As the radio reports another female murder victim in Indiana, Marcus Borne calmly shines his shoes and puts on his jacket. The radio announcer describes the murderer exactly as the man we are watching: six feet tall, short brown hair, a handsome face, and a light-grey double-breasted suit. To top this off, we discover from the chatter around the breakfast table downstairs that Marcus has just returned from a vacation in Indianapolis. Marcus lives in Ma Murphy’s boardinghouse in the fictitious Medallion, Ohio along with a group that seem assembled from a casting call for “wholesome small-town types”: an annoying teenager that screams at the slightest disturbance, a gruff meter man, a weird milk man of indeterminate age (with a bright white head of hair!), a dowdy librarian (is there any other type?), and matronly Ms. Murphy, who, of course, speaks with an Irish lilt.

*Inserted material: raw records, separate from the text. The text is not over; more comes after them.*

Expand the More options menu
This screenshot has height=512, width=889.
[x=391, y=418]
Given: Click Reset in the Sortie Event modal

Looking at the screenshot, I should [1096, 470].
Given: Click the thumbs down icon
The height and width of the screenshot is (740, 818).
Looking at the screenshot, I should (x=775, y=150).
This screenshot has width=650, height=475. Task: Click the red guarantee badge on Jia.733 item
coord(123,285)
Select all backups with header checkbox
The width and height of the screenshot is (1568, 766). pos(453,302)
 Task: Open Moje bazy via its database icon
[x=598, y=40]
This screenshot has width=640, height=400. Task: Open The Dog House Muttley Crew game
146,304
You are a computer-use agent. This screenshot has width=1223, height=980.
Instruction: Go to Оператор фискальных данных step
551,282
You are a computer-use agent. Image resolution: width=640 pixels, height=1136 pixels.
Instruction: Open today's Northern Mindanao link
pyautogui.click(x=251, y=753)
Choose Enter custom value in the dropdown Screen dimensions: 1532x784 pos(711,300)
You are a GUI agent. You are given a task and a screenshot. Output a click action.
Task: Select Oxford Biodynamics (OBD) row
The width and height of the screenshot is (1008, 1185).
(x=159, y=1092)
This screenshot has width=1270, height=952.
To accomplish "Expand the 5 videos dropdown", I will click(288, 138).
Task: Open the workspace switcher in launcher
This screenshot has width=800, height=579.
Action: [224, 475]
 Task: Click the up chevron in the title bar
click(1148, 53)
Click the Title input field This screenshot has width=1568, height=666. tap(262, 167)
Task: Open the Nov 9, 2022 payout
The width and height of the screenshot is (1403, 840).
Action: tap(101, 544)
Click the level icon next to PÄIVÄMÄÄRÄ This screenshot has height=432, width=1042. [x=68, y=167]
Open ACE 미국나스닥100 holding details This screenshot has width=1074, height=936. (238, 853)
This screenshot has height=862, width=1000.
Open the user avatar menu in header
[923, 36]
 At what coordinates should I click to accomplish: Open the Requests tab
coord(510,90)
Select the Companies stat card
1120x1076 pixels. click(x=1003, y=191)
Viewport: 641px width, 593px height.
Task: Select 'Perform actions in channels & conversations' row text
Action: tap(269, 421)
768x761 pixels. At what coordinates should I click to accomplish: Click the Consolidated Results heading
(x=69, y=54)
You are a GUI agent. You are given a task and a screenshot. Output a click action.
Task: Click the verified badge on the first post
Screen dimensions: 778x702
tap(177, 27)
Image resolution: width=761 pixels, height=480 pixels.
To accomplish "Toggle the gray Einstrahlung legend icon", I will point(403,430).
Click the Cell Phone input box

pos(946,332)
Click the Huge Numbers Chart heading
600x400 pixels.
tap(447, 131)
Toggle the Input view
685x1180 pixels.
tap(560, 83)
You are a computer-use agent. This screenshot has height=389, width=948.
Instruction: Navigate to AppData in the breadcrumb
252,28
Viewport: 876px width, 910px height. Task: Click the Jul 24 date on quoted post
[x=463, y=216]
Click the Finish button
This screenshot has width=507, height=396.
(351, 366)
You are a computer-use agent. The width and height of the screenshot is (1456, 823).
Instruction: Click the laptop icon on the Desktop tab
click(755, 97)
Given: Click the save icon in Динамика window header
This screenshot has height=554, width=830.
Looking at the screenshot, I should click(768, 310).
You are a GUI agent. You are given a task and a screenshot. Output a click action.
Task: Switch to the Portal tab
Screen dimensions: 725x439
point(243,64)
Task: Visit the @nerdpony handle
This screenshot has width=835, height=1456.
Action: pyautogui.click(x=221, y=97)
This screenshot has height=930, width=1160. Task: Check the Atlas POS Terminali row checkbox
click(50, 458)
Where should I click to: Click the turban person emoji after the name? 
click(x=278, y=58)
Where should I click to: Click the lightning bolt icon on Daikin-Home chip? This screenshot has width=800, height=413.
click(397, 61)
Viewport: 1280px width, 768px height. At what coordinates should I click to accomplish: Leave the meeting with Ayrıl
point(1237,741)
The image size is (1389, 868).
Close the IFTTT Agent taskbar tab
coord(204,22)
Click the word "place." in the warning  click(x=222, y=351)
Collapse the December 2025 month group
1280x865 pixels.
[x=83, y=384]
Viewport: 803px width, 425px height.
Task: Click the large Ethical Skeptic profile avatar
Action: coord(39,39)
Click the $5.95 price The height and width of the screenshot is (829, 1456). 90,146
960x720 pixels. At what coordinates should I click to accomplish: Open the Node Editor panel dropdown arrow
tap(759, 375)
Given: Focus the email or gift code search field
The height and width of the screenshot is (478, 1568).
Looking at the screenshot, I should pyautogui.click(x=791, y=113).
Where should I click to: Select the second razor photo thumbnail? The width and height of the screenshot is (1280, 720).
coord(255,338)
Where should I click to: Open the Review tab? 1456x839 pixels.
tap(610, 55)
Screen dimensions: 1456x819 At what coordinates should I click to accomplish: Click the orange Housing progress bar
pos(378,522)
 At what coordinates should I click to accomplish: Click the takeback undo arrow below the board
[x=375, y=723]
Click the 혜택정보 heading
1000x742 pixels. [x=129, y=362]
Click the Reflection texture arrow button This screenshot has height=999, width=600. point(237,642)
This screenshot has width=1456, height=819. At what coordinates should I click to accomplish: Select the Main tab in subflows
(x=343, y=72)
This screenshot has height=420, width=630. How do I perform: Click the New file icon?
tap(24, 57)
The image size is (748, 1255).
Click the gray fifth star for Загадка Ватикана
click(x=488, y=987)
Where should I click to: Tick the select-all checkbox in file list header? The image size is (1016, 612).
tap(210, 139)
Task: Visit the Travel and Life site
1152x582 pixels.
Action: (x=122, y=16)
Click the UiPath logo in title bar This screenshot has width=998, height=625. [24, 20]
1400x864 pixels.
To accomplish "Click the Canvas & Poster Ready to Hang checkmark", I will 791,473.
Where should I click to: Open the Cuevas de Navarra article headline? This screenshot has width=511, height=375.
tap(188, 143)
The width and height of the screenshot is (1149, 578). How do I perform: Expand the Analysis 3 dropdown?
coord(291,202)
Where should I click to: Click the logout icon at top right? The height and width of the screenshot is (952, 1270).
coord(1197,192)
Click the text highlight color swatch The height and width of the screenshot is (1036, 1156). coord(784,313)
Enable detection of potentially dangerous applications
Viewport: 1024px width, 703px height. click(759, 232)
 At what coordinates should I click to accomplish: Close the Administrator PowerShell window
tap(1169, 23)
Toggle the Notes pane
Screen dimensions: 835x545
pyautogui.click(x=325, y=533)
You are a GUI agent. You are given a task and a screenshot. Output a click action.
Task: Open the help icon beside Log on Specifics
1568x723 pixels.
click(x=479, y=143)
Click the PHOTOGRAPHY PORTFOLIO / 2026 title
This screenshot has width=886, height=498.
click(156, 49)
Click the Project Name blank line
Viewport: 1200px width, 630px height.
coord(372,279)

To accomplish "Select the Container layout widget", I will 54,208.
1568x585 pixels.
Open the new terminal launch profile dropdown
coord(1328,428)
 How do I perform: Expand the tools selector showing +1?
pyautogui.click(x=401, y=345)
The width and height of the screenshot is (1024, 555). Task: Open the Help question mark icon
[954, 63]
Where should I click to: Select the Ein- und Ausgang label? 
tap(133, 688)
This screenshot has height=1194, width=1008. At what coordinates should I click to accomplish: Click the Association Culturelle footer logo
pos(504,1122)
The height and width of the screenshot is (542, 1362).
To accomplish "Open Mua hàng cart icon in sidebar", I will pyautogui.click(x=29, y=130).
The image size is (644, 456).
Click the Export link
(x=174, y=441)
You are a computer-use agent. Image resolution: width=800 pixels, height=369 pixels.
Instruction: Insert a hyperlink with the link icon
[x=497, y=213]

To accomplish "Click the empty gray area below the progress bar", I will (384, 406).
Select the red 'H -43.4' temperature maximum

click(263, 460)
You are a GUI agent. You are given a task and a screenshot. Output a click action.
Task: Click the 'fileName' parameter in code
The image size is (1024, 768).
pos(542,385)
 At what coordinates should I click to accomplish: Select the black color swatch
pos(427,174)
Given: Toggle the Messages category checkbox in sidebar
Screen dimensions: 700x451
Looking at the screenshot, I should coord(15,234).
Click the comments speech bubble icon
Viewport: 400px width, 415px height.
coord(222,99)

Marcus goes to work at the local bank where he meets a new customer, Helene LaSalle. She is quickly whisked away by the bank’s President Mr. Hammond, who just as quickly makes a pass at fashionably dressed—and unmarried—LaSalle. When Marcus takes his lunch break, he is followed by a pudgy plainclothesman (Cy Kendall—one of my favorite character actors).
With the introduction of Marcus’ cute former sweetheart, Brook Hammond, the scenario and cast of characters is set up like a row of dominoes. I’ll avoid detailing how it turns out but will just say the dominoes fall in a satisfying and unusual way. Gertrude Walker’s screenplay deserves credit for this movie’s success. An Ohioan herself (her formative years were spent in Dayton), Walker had seven writing credits with Republic starting in 1943 and was later credited with the story that The Damned Don’t Cry was based upon. According to Bill Kelly’s introduction to Stark House’s recent reprint of a pair of Walker’s novels, the screenplay of Whispering Footsteps was later reworked for her 1978 novel The Suspect.
Although Walker’s screenplay is solid, it is just one of many factors that make this movie so compelling. Ultimately, this film succeeds because it’s made in the modest-yet-dependable Republic house-style yet it has a chaotic, psycho-sexual undercurrent. Somehow, this makes the first glimpse of a murder victim feel dirty. Something truly is amiss when a serial killer has invaded the predictable studio-bound streets of Republic, U.S.A. At the risk of overstating the case for this minor picture, Medallion, Ohio feels much like David Lynch’s Lumberton, North Carolina.
Contemporaneous critics did not share my enthusiasm. Jack Cartwright of Motion Picture Herald called the story “dragging” and “flimsy.” The critic at Harrison’s Reports would’ve preferred a simple whodunit to this “moderately engrossing” picture with an “arbitrary ending.”
Audiences across America were able to take in Whispering Footsteps as it was co-billed with such titles as Big Boy Williams’ Cowboy Holiday, Ruth Terry as Pistol Packin’ Mama, Charles Starrett as Cowboy in the Clouds, and a variety of other titles. I wonder if this movie made any impact on these audiences, or if it was just unabsorbed fodder flickering away on the screen.